Containers are only as secure as their contents.
Written by Steven Vaughan-Nichols, Senior Contributing Editor

I love containers. You love containers. We all love containers. But is our love for them blinding to us the fact that we often don't really know what's running within them?  Snyk, an open-source security company, reports in its State of Open Source Security report 2019 that the "top ten most popular Docker images each contain at least 30 vulnerabilities."

Snyk isn't talking about security problems with container technology itself. Those problems, like the recently discovered security hole in runc, the container runtime for Docker and Kubernetes, do exist and they're as serious as a heart attack. But far more common are insecure applications within containers.

Using Snyk's container security scanning command-line tool, the company found in every scanned Docker image vulnerable versions of system libraries and other security problems. For example, the official Node.js image, the popular JavaScript-based platform for server-side and networking applications, ships with 580 vulnerable system libraries. While Node.js was by far the worst, even the best of these popular applications had at least 30 publicly-known vulnerabilities.

Why was this Node.js image so bad? Simple: 

The current Long Term Support (LTS) version of the Node.js runtime is version 10. The image tagged with 10 (i.e.: node:10) is essentially an alias to node:10.14.2- jessie (at the time that we tested it) where jessie specifies an obsolete version of Debian that is no longer actively maintained. If you had chosen that image as a base image in your Dockerfile, you'd be exposing yourself to 582 vulnerable system libraries bundled with the image.


Snyk users, checking a wide variety of Docker images, found 44 percent of them contained  known vulnerabilities

This doesn't surprise me in the least. Far too many system administrators and developers presume that everything is kosher with the first containerized application they find. In their rush to deliver an application or service as fast as possible they grab the first containerized program that comes to hand.

Big mistake.

There's no security magic with containerized applications. If you install any container with an older version of an application, it's pretty much a lead-pipe guarantee it will contain security bugs.

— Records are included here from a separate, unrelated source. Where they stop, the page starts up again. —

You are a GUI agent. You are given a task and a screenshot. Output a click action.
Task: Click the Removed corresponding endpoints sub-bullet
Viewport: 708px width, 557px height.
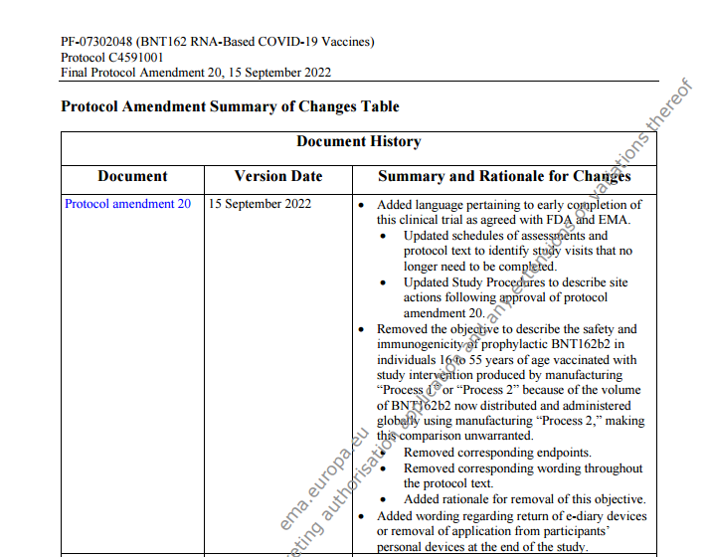498,453
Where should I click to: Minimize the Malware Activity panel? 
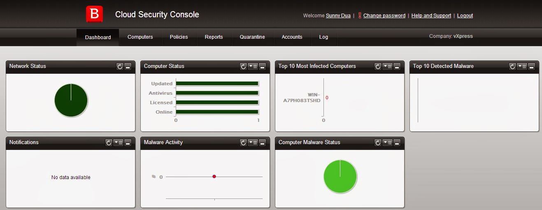tap(263, 142)
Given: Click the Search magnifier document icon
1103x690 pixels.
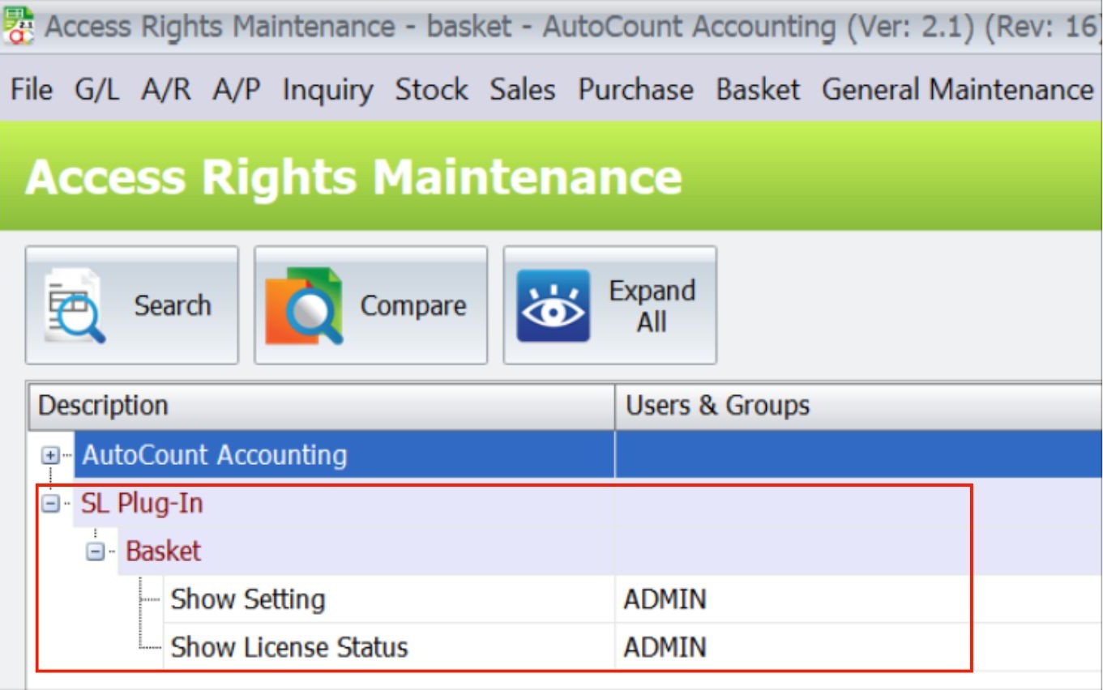Looking at the screenshot, I should [x=75, y=306].
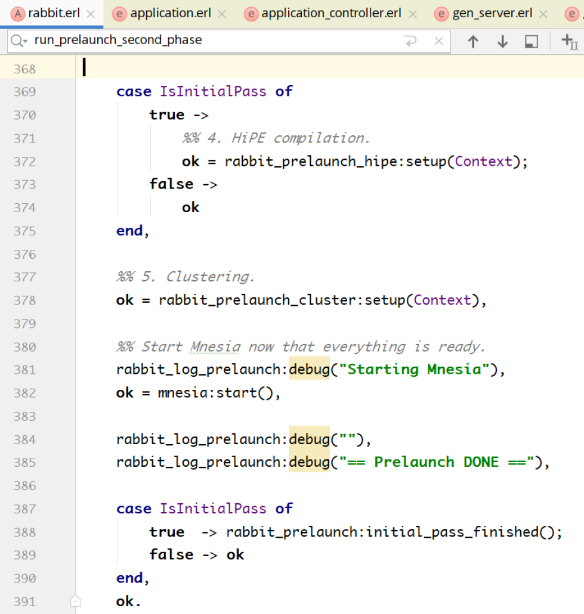584x614 pixels.
Task: Click the add selection for next occurrence icon
Action: click(568, 41)
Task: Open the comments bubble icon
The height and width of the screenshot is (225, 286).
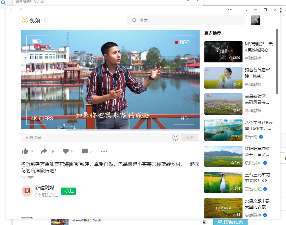Action: (85, 151)
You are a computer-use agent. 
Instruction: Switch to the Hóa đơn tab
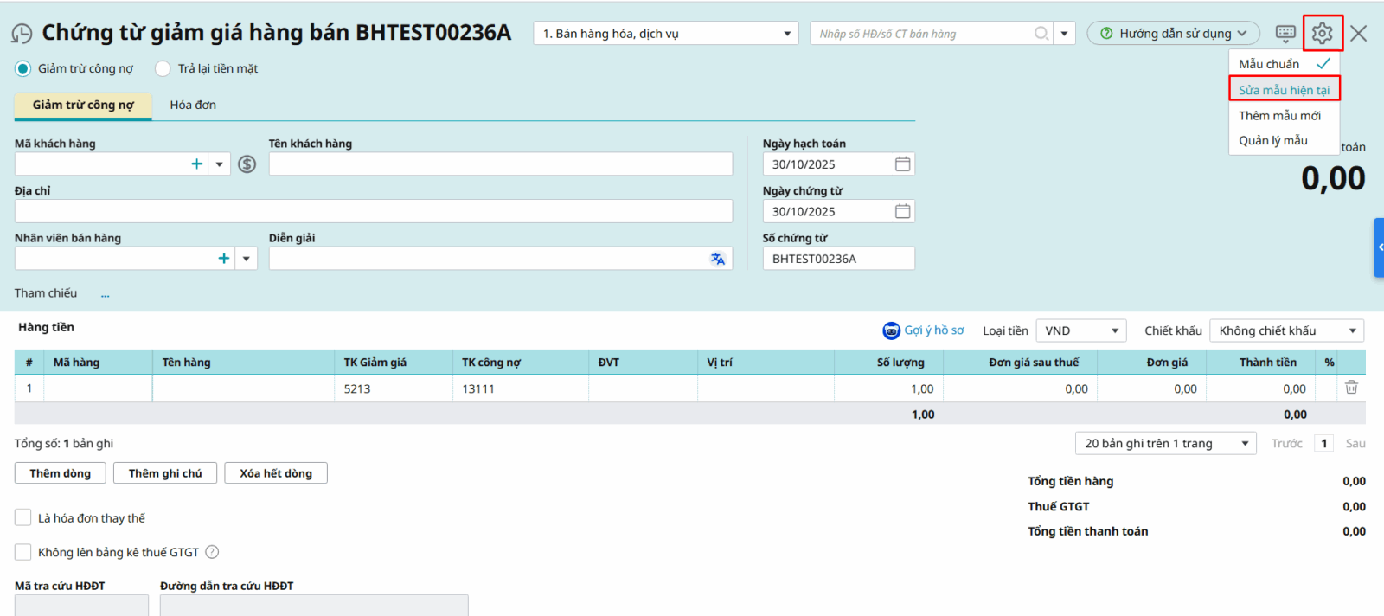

It's not just Docker's official library of containerized application. Synk found 44 percent of all Docker image scans had known vulnerabilities.

While Snyk will be more than happy to help you scan your own Docker images and remediate security holes, the fundamental fix is embarrassingly easy: Make and update your own images.

Or, as Snyk puts it, the "fix can be easy if you're aware. 20 percent of images can fix vulnerabilities simply by rebuilding a docker image, 44 percent by swapping the base image."

Snyk isn't digging up zero day security bugs. It's just scanning for known Linux library vulnerabilities.

Snyk provides a really helpful tool. I recommend it. But if you use developer 101 security thinking with your containerized applications -- patch your programs to fix known security bugs -- you'll do just fine.

If you don't? Well, crooks will thank you, but your company executives certainly won't.